In the best Malcolm Gladwell book, the Tipping Point, Glad well defines networks and people in networks. He assigns people in the network to one of four roles: participant, connector, maven and sales person. Many of us start out in a network as a participant. That is, we are in a network, but not commanding attention or effectively linked to many other people. Most people in a network are participants.
Increasingly it is helpful to become a connector – to know a fair number of people and to help others make connections to other participants in the network. To be a connector you need to 1) know a fair number of people in your network and 2) be willing and able to make connections between participants. To make connections, you need to understand WIIFT – what’s in it for them? Both the individual who requests a connection and the individual you connect to are asking themselves – what is in it for me? Too many connections can weigh down people or cause ineffective networks. Others may worry that everyone you connect to them wants something, and this is another important point.
The folks at TechStars have a mantra that I’ve grown to like a lot. They talk about “giving first”, and this is a good idea in a network. Ask yourself what you can give to the network or people within the network, before or as you ask for things from the network. You may be able to give: introductions, connections, introduce new information or people to the network and much more. Always think about what you can offer your network – your friendship, your help, your insight and your knowledge.
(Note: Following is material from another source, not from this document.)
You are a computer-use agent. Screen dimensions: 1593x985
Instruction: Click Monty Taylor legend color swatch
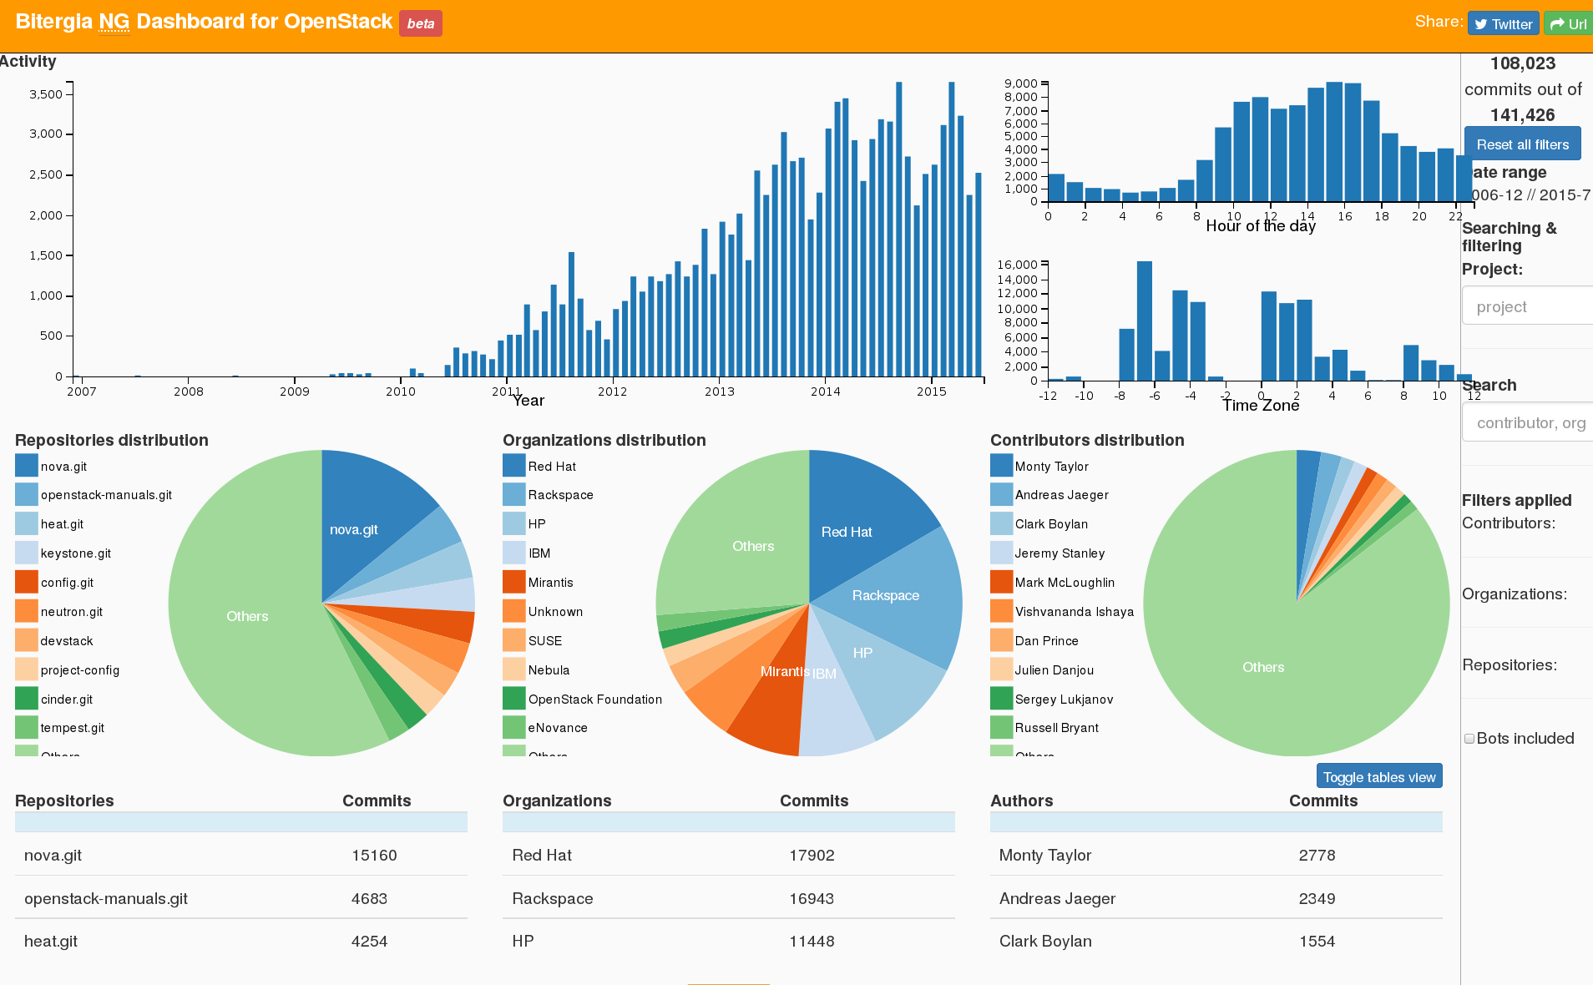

Eventually you may be come a connector, or if you have deep knowledge about a subject, an industry, a technology or something else you may become what Gladwell calls a “Maven”. Connectors are people who know a lot of people and are good at connecting them. Mavens can be connectors, but they are often connected “to” because of what they know, not whom they know. Finding connectors and mavens in your network is vital, because the first is connected to everyone and actively works his or her network. Mavens aren’t necessarily aggressive connectors but have a lot of knowledge that other people seek out, so working closely with mavens and with connectors increases your opportunity of reaching more of the network.